_AIM OF THE EXERCISE_
Pull out every line below that contains the string "project", and copy each one in full.

───── RECORDS PROVIDED ─────

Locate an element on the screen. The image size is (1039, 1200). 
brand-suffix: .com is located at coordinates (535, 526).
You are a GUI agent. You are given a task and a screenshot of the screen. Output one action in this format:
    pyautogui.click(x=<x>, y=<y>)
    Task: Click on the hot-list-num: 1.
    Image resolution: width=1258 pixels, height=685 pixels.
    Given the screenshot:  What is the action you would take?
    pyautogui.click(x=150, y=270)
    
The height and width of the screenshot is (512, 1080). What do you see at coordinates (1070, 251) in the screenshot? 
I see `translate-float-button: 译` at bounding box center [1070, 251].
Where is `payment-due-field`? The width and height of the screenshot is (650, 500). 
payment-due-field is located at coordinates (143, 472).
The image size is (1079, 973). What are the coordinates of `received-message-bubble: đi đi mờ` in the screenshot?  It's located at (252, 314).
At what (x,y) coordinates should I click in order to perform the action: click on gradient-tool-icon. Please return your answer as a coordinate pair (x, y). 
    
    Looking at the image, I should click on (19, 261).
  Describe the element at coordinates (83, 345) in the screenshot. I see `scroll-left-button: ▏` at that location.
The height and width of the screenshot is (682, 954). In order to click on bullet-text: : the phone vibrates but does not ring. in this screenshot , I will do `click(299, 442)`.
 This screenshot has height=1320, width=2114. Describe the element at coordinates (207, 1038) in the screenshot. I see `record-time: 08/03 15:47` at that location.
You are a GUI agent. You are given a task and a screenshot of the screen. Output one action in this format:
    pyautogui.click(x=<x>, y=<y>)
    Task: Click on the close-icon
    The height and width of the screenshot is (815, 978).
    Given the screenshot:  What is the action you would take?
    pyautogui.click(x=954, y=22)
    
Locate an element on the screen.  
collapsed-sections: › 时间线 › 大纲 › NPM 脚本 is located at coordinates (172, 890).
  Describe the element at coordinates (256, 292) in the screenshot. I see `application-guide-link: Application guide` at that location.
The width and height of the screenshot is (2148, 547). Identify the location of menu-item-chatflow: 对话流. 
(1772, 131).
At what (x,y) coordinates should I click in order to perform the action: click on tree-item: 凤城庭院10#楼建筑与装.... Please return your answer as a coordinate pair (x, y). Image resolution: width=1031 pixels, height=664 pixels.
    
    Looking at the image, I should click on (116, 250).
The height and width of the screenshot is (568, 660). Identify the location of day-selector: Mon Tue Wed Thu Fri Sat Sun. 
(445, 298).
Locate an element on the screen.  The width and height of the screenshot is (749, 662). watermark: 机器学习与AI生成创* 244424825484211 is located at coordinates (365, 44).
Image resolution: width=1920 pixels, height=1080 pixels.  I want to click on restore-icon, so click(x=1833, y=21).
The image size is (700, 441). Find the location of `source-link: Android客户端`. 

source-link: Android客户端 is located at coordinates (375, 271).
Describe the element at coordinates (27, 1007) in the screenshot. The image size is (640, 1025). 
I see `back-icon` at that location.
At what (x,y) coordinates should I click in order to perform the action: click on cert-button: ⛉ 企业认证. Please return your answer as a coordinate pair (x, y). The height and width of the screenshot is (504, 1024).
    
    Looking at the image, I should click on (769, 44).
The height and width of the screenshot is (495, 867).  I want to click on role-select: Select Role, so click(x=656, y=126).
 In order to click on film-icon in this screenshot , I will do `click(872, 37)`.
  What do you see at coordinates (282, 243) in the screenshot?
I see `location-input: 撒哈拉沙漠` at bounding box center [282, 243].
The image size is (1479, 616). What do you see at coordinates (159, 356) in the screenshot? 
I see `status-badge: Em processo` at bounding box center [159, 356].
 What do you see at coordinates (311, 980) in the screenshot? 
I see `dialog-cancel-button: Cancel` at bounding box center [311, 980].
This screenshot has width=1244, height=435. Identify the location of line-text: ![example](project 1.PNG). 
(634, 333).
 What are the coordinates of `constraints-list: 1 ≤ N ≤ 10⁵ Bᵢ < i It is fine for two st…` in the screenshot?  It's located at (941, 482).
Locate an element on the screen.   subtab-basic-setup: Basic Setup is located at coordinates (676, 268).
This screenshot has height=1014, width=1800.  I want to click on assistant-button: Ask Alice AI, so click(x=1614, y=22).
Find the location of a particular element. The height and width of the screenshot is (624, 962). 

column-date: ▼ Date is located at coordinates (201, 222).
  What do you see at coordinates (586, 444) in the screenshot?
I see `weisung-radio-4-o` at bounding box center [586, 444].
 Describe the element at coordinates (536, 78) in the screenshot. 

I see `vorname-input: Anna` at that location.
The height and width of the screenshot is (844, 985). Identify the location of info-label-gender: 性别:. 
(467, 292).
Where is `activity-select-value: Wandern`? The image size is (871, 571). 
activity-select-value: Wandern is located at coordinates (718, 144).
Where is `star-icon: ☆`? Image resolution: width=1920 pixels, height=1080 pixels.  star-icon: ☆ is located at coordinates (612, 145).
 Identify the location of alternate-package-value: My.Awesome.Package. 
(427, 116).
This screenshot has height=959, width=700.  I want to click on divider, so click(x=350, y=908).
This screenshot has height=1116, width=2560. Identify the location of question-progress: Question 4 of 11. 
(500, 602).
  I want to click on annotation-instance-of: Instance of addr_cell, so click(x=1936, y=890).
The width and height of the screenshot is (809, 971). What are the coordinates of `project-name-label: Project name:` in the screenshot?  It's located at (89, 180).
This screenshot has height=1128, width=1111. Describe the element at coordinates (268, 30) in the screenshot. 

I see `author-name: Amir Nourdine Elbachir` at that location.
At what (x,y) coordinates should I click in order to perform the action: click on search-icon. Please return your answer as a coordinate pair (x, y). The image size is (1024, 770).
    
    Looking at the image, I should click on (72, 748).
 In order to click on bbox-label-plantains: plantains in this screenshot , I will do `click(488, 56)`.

─────

_RESPONSE AREA_
This screenshot has width=1244, height=435. Identify the location of line-text: ![example](project 1.PNG). 
The width and height of the screenshot is (809, 971). What are the coordinates of `project-name-label: Project name:` in the screenshot?  It's located at (89, 180).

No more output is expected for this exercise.